My personal library began growing when I joined the Doubleday Science Fiction Book Club as a teenager. Almost every month I got one or two cheap hardbacks by people like Isaac Asimov and Clifford D. Simak. In college I took lots of literature classes, each requiring the purchase of several books. In addition, I loved spending any extra money I had at college bookstores.
Near the start of my newspaper career I began reviewing books, which meant publishers sending me books by the armload. In my mid-thirties, my wife and I purchased a spacious new home that seemed to have an endless amount of room for an endless number of books.
But then I got old and the time came for downsizing. I like having lots of books around, but my son does not feel the same way. And then we bought a condo and, eventually, I sold my big house. "Too many books" became a reality, one I am still trying to deal with.
I sold about half my library at auction. Most of the rest are in storage. Yet old habits die hard, if they die at all, and I continue to acquire books. I no longer, however, feel compelled to keep every book I read. Even so, I am practically buried in books.
And then I became condo librarian. Residents regularly donate books, which is good, but since the shelves are already filled, I must take one book off the shelves each time another is donated. Here too there are too many books.

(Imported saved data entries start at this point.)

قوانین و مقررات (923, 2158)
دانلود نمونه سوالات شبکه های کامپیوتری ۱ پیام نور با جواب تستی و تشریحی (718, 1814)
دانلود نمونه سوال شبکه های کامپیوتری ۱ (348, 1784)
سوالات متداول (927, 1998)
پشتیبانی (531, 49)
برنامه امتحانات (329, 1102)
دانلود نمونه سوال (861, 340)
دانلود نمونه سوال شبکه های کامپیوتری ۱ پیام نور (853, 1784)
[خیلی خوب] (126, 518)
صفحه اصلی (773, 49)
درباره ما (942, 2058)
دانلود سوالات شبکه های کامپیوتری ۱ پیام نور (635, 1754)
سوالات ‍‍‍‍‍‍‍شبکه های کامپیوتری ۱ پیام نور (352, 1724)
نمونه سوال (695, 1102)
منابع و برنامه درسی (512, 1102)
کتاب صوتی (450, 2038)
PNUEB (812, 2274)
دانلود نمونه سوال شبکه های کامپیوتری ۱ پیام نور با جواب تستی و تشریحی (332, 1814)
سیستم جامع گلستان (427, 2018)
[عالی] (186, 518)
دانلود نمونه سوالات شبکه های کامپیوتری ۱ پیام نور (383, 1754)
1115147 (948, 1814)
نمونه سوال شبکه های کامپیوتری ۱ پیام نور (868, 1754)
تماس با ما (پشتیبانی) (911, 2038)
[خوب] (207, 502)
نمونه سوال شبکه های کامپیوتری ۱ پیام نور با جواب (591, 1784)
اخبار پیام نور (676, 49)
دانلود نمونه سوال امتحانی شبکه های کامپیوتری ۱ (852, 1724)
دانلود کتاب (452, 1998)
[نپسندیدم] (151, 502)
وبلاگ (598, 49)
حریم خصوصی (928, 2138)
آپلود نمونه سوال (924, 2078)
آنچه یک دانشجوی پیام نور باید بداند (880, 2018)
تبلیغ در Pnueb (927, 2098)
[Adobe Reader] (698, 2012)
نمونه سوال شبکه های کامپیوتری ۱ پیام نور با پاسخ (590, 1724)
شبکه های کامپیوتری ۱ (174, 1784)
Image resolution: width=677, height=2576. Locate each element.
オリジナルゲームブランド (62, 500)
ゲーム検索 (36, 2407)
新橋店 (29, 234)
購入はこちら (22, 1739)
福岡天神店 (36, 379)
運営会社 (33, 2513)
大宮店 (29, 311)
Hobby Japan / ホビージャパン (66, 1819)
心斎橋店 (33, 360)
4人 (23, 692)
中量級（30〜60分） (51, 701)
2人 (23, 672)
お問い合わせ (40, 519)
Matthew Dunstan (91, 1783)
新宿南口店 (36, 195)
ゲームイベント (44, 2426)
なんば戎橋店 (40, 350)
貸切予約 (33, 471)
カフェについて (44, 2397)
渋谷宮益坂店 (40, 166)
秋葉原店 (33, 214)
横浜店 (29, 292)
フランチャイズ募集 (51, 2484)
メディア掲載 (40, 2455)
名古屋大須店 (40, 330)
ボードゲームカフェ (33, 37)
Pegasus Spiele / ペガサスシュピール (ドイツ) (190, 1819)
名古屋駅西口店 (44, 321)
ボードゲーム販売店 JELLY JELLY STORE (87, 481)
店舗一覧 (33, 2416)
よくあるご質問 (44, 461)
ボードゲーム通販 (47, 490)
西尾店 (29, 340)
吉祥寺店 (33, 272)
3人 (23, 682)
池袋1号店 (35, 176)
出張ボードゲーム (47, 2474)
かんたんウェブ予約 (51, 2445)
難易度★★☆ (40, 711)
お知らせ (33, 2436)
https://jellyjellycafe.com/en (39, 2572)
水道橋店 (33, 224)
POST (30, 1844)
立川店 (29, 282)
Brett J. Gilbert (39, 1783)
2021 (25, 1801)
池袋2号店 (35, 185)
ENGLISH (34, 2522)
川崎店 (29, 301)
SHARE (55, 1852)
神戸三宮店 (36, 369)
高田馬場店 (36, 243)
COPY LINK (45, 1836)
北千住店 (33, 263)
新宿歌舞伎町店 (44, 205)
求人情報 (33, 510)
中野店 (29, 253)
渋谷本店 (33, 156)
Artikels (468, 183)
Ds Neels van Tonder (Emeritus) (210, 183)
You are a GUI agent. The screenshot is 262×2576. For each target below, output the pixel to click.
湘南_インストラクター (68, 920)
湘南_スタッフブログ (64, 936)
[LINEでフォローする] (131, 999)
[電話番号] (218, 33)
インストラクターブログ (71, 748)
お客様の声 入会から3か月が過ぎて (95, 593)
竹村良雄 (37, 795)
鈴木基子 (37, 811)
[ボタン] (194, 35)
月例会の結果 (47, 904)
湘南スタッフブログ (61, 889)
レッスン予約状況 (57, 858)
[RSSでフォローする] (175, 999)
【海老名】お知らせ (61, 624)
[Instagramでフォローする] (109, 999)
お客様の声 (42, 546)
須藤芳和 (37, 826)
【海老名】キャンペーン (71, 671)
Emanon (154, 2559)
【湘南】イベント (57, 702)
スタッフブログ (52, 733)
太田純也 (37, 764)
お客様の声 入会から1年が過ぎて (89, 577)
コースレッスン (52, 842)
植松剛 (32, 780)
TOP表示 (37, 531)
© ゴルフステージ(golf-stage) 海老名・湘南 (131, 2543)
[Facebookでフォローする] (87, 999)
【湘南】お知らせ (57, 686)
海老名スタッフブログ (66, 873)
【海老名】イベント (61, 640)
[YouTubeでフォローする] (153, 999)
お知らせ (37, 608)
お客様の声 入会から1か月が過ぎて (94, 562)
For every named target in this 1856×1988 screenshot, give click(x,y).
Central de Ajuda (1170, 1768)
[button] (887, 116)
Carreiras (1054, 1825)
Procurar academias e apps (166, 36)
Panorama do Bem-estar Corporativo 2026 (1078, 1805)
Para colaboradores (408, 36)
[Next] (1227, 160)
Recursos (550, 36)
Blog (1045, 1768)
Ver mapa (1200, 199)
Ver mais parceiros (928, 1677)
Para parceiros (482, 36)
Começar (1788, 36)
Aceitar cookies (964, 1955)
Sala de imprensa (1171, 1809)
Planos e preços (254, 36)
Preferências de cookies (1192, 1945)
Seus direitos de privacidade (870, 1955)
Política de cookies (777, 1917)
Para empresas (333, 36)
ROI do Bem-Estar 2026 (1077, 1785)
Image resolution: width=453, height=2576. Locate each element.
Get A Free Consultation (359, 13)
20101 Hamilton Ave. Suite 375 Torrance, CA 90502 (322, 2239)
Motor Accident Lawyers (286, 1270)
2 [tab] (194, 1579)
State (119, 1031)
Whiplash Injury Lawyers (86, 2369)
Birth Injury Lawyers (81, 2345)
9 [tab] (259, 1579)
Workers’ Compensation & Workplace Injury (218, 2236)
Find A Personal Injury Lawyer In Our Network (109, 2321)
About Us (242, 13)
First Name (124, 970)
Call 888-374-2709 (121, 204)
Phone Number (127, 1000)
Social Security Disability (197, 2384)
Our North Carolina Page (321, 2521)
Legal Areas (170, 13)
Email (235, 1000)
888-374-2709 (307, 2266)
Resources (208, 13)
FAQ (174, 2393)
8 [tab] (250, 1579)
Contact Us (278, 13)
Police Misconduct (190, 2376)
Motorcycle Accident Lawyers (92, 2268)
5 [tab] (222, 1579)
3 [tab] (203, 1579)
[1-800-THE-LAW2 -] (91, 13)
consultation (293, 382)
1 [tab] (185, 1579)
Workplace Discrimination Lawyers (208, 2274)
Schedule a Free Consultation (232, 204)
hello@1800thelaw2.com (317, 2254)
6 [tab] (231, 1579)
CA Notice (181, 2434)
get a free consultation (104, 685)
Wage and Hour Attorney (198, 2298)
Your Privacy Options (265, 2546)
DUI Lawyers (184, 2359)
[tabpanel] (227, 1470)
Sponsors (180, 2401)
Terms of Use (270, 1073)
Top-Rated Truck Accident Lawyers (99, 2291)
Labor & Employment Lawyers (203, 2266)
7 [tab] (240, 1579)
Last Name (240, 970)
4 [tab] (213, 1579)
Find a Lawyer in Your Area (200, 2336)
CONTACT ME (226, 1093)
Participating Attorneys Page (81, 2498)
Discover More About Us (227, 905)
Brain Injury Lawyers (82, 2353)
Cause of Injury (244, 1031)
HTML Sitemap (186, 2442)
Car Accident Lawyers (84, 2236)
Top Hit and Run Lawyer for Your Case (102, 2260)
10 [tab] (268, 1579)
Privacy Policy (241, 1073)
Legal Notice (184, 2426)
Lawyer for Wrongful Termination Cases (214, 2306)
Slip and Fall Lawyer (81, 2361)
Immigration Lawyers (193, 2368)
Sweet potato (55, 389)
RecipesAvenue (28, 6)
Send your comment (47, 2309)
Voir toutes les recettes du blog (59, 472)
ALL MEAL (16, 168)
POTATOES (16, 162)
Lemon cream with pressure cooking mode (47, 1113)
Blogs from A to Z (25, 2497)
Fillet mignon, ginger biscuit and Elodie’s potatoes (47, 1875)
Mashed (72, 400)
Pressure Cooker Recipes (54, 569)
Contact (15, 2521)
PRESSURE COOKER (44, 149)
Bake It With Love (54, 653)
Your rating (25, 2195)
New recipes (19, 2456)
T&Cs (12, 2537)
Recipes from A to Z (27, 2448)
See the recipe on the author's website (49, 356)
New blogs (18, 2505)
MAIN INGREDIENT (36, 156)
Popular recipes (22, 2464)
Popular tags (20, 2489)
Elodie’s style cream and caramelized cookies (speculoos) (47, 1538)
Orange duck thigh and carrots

I was fascinated by the very first page of Donna Leon's 2023 mystery So Shall You Reap. Guido Brunetti, Leon's hero, has but four bookshelves in his own home — his wife, a professor, claims the rest — and they are full. It is time for what he terms The Cull.
"The first shelf held books he knew he would read again; the second, at eye level, held books he wanted to read for the first time; the third, books he'd not finished but believed he would; and the bottom shelf held books he had known, sometimes even as he was buying them, that he would never read."
I have many more books than Brunetti has, and my shelves are not nearly as well organized, and yet my approach to culling is essentially the same as his. He begins at the bottom, with those books he knows he will never read. And that is where I must also begin.